Rubyzip provides us the way to handle file names in zip file, right? If original byte sequence of the name is maintained, we can avoid troubles.

Can you clarify what you meant here? Are you suggesting we apply the .tr('\\', '/') change to the file name some where else, or restore the .tr('\\', '/'), but use it conditionally based on charactered encoding?

Either way, I think we need some failing tests to demonstrate both the issue #308 was meant to solve, alongside this issue. Perhaps that's where I'll start.

If anyone solution ideas, please share; we're new to this codebase.

[bbuchalter]

I modified the rubyzip test suite so that when it generates test zip files, it includes a file named p932_encoding_in_filename_表.txt. This causes many tests to fail.

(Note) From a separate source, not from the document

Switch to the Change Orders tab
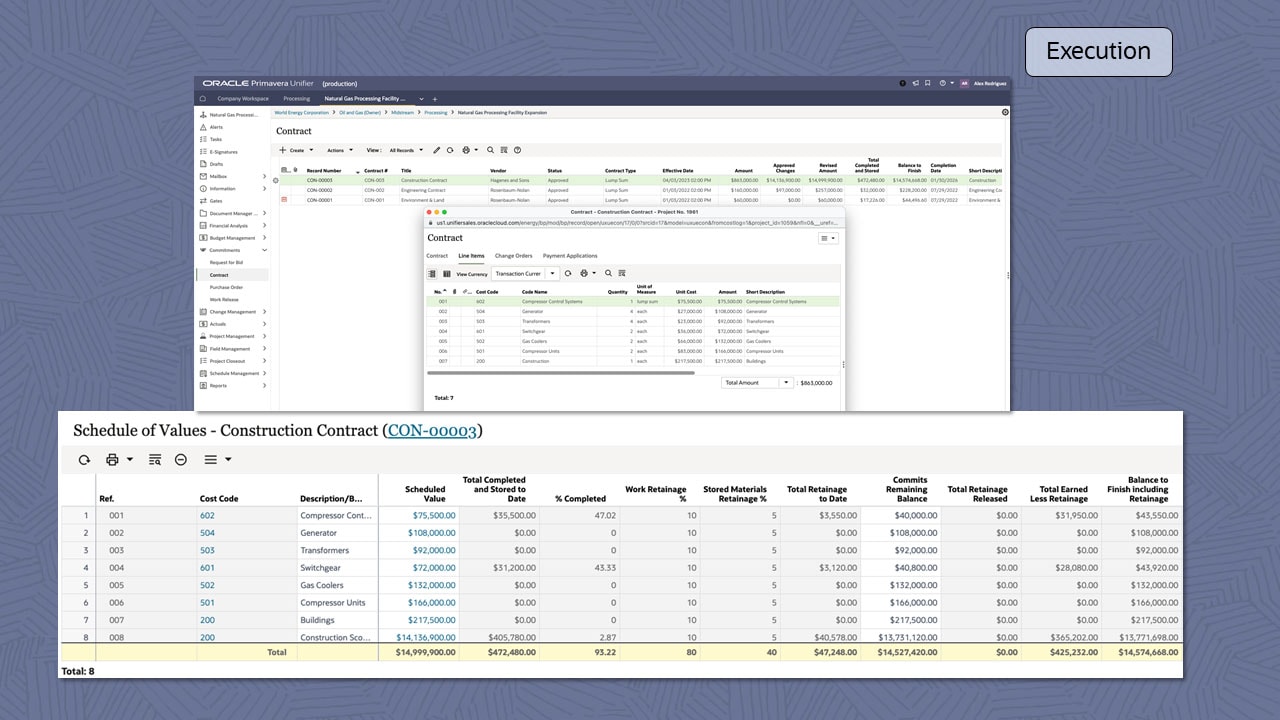The height and width of the screenshot is (720, 1280). (x=513, y=256)
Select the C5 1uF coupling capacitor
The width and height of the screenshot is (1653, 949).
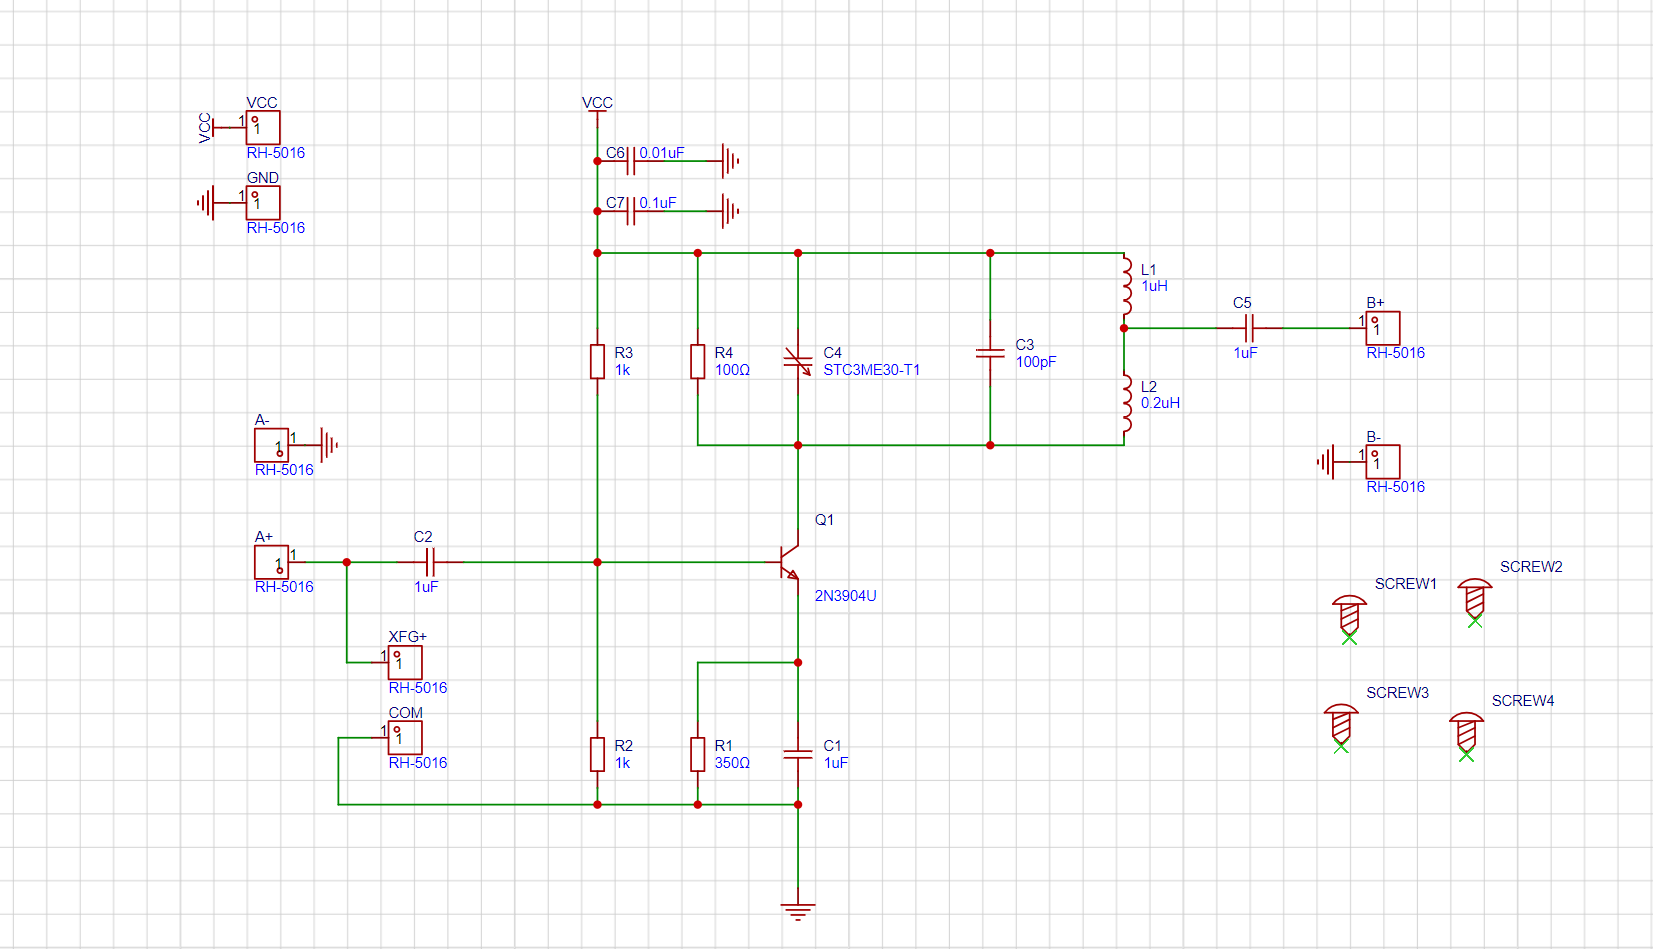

The first failure I'm examining is against test/central_directory_test.rb:13. The purpose of this test is to assert that we get the expected entries in the zip. The test fails because we've told it to expect a file named cp932_encoding_in_filename_表.txt but the entry's name is cp932_encoding_in_filename_\xE8\xA1\xA8.txt.

表 is represented as \xE8\xA1\xA8 because:

irb(main):012:0> '表'.force_encoding('ascii-8bit')
=> "\xE8\xA1\xA8"
irb(main):006:0> '表'.bytes
=> [232, 161, 168]
irb(main):004:0> "\xE8\xA1\xA8".bytes
=> [232, 161, 168]

I'm trying to decide how to interpret this. Is this failure telling me the application code is wrong or if my test assertion is wrong?

[hainesr]

There are tests with Unicode filenames that work though, aren't there?

Do you have the Unicode option on when doing this?

[bbuchalter]

Thanks for the reply @hainesr! Are you talking about #340 - if so, no I don't. I'll give it a try.

[hainesr]

@bbuchalter any joy? One thing I have learned about character encoding over the years is that sometimes you just need to know what character encoding you have, and there's no way to guess/infer it.

[hainesr]

Maybe we could reinstate the .tr('\\', '/') after the encoding has been enforced?

rubyzip/lib/zip/entry.rb

Line 371 in 2f80da6

@name.force_encoding(::Zip.force_entry_names_encoding)

[hainesr]

Having played around with just about every combination of characters and encodings that I can think of, I think the solution to this to reinstate the .tr('\\', '/') after the encoding of the filename has been enforced. The various encodings of '表' will survive the tr intact if the encoding is correct.

If you have non-ascii characters in your filenames I think the solution is that you need to set ::Zip.force_entry_names_encoding appropriately. There is just no way of inferring what encoding a particular string of bytes is intended to be interpreted as.

@bbuchalter you are seeing '表'.force_encoding('ascii-8bit') => "\xE8\xA1\xA8" because your '表' is encoded in UTF-8! This is because irb and ruby source files are read as UTF-8 (I think). And force-encoding only changes the encoding, not the bytes, so you're seeing the raw bytes of the UTF-8 encoding of '表'. See this for an explanation.

Some working from irb:

> '表'.tr('\\', '/')
 => "表"

> '表\表'.tr('\\', '/')
 => "表/表"

> '表\表'.encode('windows-31j')
 => "\x{955C}\\\x{955C}"

> '表\表'.encode('windows-31j').tr('\\', '/')
 => "\x{955C}/\x{955C}"

> '表\表'.encode('windows-31j').tr('\\', '/').encode('utf-8')
 => "表/表"

[hainesr]

Another thought on this: the zip spec says nothing about handling any other encodings other than IBM Code Page 437 and UTF-8. See APPENDIX D in the spec.

Obviously people are using other encodings out there in the wild, which is presumably why we have ::Zip.force_entry_names_encoding available.